The experts spoke on the outcome of the Monetary Policy Committee (MPC) meeting held on Nov. 21 and 22 in Abuja.
The MPC at the meeting retained the interest rate at 14 per cent and also retained the Cash Reserve Requirement (CRR) at 22.5 per cent. The liquidity ratio was also retained at 30 per cent.
In his remarks, Dr Glenn Prince-Abbi, the Executive Consultant/Chief Executive Officer, Espera Global Corporation, said that the decision to retain all the key indicators was worrisome.
According to him, it will increase inflation rate and worsen the present economic recession.
Prince-Abbi said that reduction in the interest rate would improve the cost of doing business and boost companies profitability.
He said that the headline inflation which was already at a ceiling breaking of 18.33 per cent would remain or even worsen with the MPC decision.
“The action of the MPC to retain all the key indicators is worrisome.
“It does appear to me that the Central Bank of Nigeria (CBN) believes ever so strongly that no form of actions on adjusting monetary policy instruments is needed to work in synch with the ongoing fiscal policy propositions by the government,” he said.
Prince-Abbi wondered how the nation’s economy could get out of recession with high interest rate that determines the cost of money used in the production process.
“How can we depend strictly and solely on fiscal policies to make the necessary adjustments and keep sacrosanct and untouchable fundamental monetary instruments,” he queried.
According to him, the high interest rate regime which is retained has not allowed any form of reduction in the costs that producers are already contending with.
Prince-Abbi said that the monetary policy instruments alone could not engender or trigger economic growth, but could only contribute to stifling growth and worsening unemployment.
He said that high interest rate regimes, as part of the monetary policy engineering, were adopted by the national economies partly to check over-supply when such arises.

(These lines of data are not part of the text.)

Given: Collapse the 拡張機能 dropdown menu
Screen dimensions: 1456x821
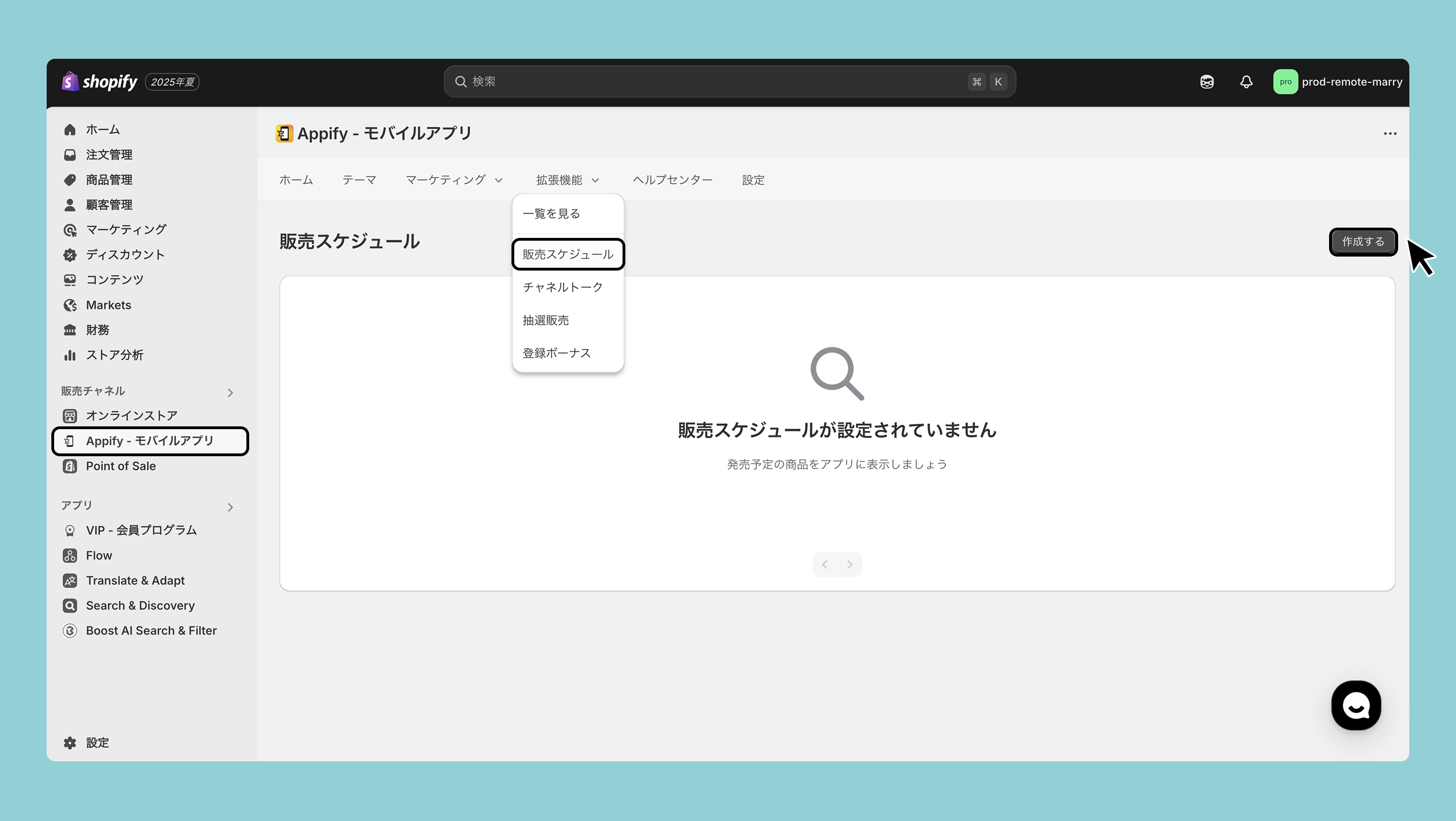Looking at the screenshot, I should 567,180.
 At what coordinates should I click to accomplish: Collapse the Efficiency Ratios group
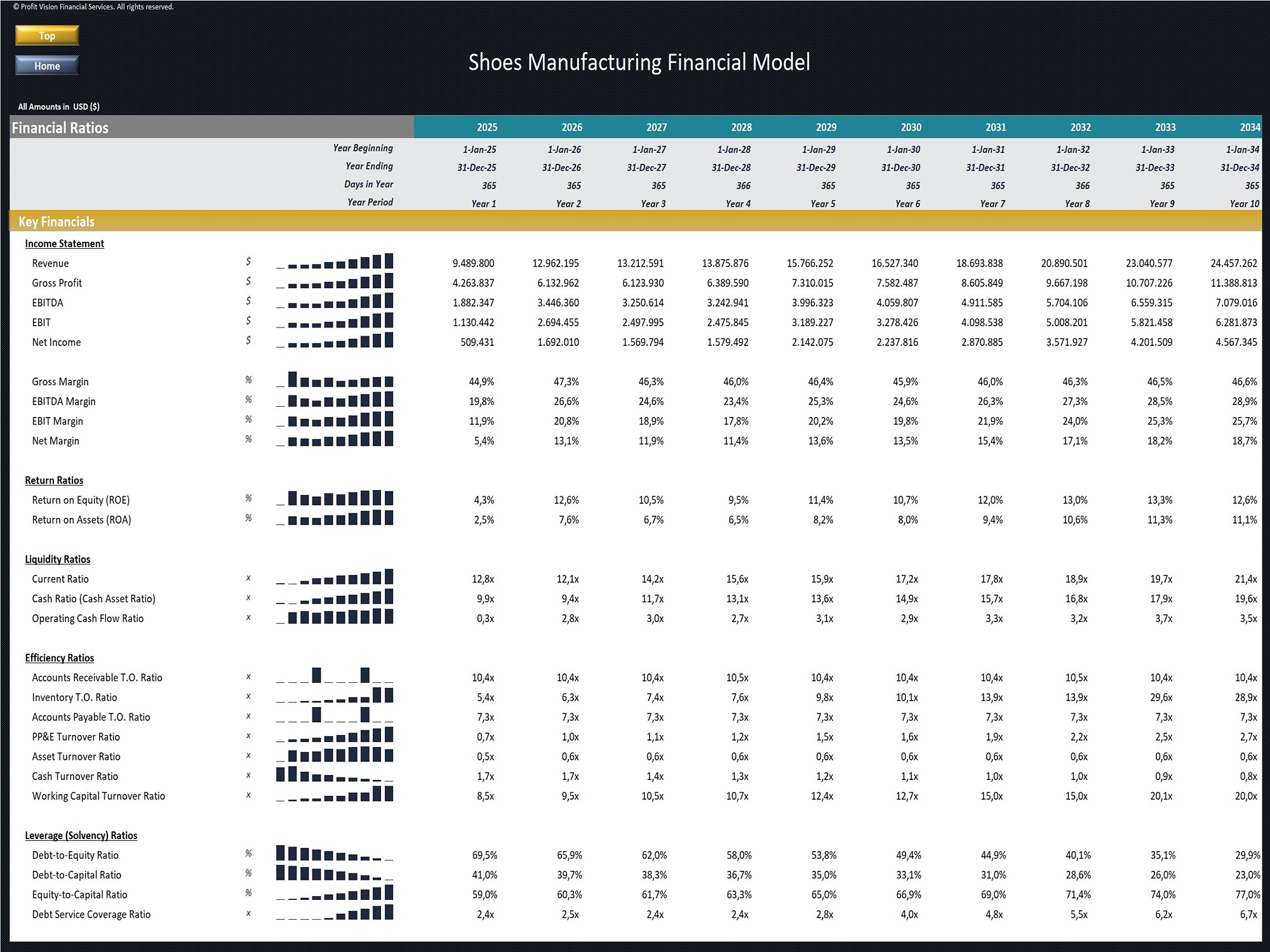click(59, 658)
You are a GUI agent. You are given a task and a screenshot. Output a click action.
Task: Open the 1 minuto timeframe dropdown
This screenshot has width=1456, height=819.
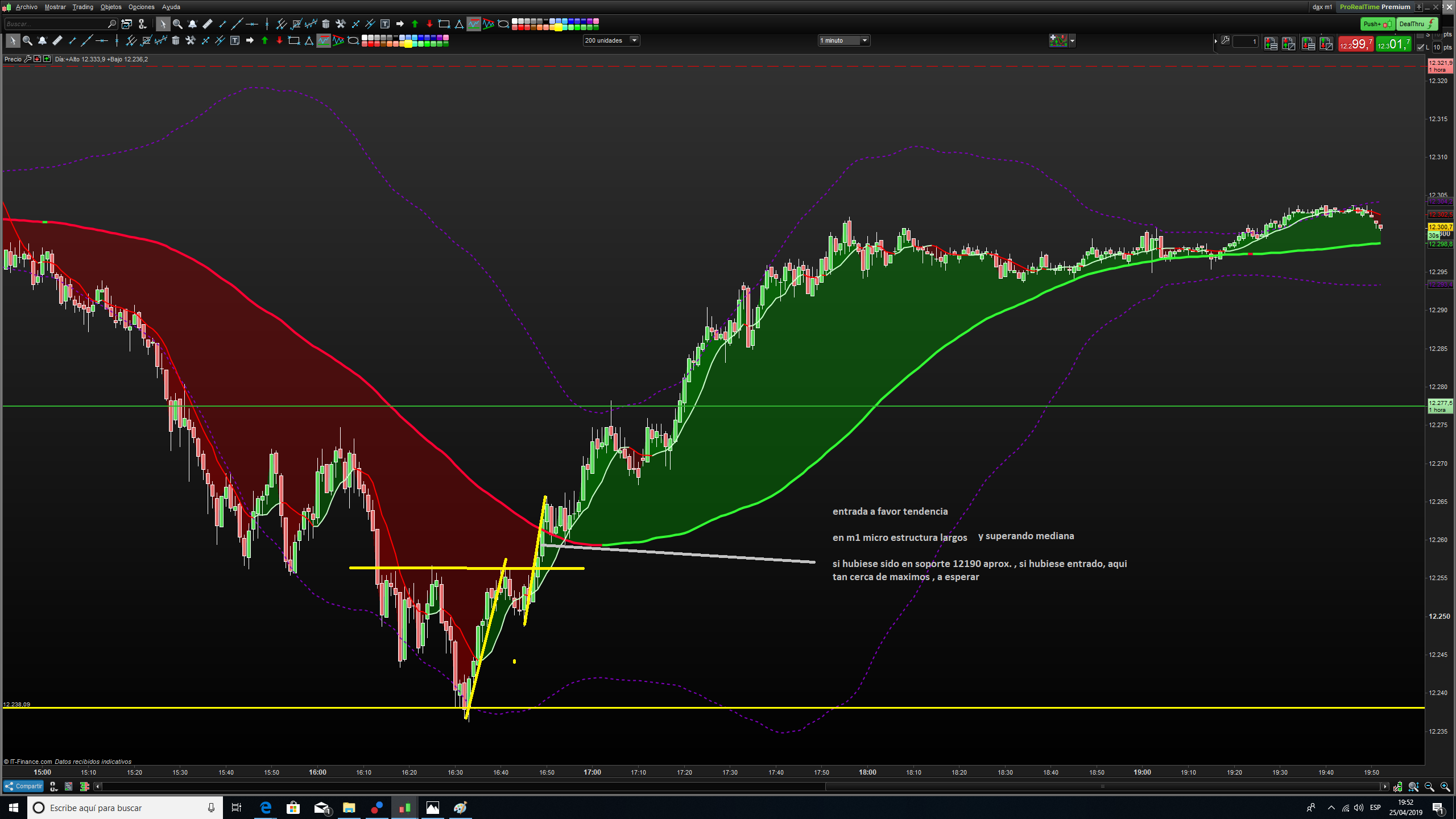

“This stringent policy of high interest rate tends to be a cautionary measure taken by the CBN without examining the easing a lower interest rate would tend to allow for producers and all the actors within real sector within the economy.”
Also, Dr Uche Uwaleke, the Head of Banking and Finance Department, Nasarawa State University, Keffi, said that the ripple effect of the present MPC stance would compound the problem of NPLs.
Uwaleke said that banks NPLs would increase because high interest rates would make repayment of loans more difficult.
“The stock market, which is currently on a bearish trajectory on account of waning investor confidence, will be worst hit,” he said.
Uwaleke said that portfolio investors were bound to revise their portfolios in favour of the government securities.
He said that share prices would plunge further when investors dispose their shares to invest in government bonds and treasury bills whose yields were currently high due to high policy rate of the CBN.
Uwaleke said he wished that the MPR and reserve ratios were slightly reduced by the apex bank.
He said that the decision of MPC to retain MPR and reserve ratios at their present high levels might help to curtail the pressure in the forex market.
“It will slow down the pass on effect of high exchange rate on foods and other imported items.
“Unfortunately, this tight monetary policy stance jeopardises the country’s chance of exiting the present economic recession.
“It will be difficult to jump start growth in an economy where the average commercial banks’ lending rate is over 20 per cent with many businesses choking under high cost of doing business.
“The high MPR at 14 per cent implies high cost of borrowing, not only by individuals and firms, but also by the government that is depending on deficit financing to bridge infrastructural gap.
“So, domestic investments are bound to decline with adverse consequences for an economy that has officially recorded a contraction in GDP for three consecutive quarters this year,” Uwaleke said.